▶ **REQUIRED ACTION**:
Your answer should be the exact lines of the data below from the one containing "[Subscribe] (137, 1983)" through the one containing "[Visit our Facebook page] (259, 2545)"; please include nothing else.

+++ DATA EXTRACTS

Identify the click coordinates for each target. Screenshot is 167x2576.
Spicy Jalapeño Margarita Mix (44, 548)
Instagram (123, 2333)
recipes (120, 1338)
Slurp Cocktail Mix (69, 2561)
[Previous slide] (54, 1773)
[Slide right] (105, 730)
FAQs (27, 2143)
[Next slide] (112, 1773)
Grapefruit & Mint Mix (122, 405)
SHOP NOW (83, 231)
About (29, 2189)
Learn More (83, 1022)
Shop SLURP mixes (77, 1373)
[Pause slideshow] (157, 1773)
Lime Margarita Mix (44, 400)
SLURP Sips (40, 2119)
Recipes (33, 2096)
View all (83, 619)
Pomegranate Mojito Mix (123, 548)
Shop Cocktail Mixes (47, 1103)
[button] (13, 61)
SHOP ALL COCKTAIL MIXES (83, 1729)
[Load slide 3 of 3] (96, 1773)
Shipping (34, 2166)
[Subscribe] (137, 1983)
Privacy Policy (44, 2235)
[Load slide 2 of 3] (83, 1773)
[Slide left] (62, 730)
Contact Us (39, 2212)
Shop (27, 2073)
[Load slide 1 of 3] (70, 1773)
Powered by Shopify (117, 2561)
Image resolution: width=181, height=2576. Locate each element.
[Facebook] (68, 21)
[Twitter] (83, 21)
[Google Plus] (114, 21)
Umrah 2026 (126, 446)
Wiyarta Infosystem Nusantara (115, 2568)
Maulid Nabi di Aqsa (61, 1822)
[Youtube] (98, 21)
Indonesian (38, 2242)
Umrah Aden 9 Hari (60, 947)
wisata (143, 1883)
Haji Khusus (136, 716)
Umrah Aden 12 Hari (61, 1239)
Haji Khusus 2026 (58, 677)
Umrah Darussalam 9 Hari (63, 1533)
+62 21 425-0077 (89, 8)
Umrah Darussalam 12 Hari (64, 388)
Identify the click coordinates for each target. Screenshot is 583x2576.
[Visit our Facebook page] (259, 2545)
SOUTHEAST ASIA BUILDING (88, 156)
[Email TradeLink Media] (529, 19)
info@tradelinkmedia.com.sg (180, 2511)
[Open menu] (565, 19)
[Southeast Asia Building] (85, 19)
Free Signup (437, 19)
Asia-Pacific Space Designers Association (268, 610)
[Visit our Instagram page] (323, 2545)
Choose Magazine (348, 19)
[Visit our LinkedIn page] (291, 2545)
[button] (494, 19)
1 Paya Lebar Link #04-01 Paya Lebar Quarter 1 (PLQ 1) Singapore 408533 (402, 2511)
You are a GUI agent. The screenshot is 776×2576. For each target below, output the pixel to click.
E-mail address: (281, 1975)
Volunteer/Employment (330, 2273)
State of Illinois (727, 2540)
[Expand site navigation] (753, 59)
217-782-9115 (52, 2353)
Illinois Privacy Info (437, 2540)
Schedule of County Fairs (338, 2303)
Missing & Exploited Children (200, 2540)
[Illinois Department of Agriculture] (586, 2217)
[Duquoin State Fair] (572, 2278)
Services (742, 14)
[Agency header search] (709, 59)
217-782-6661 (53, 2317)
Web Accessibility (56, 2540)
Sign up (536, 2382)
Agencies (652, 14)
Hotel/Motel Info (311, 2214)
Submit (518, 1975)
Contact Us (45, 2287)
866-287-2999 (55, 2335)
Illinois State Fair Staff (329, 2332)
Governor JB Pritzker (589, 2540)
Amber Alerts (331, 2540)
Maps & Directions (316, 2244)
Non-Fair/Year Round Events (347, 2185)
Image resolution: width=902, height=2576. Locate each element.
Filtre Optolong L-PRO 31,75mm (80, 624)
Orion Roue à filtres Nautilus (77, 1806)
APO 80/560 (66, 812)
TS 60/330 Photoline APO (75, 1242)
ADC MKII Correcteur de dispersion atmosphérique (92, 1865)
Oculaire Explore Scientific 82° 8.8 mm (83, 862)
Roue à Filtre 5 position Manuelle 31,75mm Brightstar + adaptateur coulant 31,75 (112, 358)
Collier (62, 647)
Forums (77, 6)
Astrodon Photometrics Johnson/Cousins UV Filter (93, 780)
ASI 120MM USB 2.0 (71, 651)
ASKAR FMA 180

++++++

▶ **TASK OUTPUT**:
[Subscribe] (137, 1983)
Privacy Policy (44, 2235)
[Load slide 2 of 3] (83, 1773)
[Slide left] (62, 730)
Contact Us (39, 2212)
Shop (27, 2073)
[Load slide 1 of 3] (70, 1773)
Powered by Shopify (117, 2561)
Image resolution: width=181, height=2576. Locate each element.
[Facebook] (68, 21)
[Twitter] (83, 21)
[Google Plus] (114, 21)
Umrah 2026 (126, 446)
Wiyarta Infosystem Nusantara (115, 2568)
Maulid Nabi di Aqsa (61, 1822)
[Youtube] (98, 21)
Indonesian (38, 2242)
Umrah Aden 9 Hari (60, 947)
wisata (143, 1883)
Haji Khusus (136, 716)
Umrah Aden 12 Hari (61, 1239)
Haji Khusus 2026 (58, 677)
Umrah Darussalam 9 Hari (63, 1533)
+62 21 425-0077 (89, 8)
Umrah Darussalam 12 Hari (64, 388)
Identify the click coordinates for each target. Screenshot is 583x2576.
[Visit our Facebook page] (259, 2545)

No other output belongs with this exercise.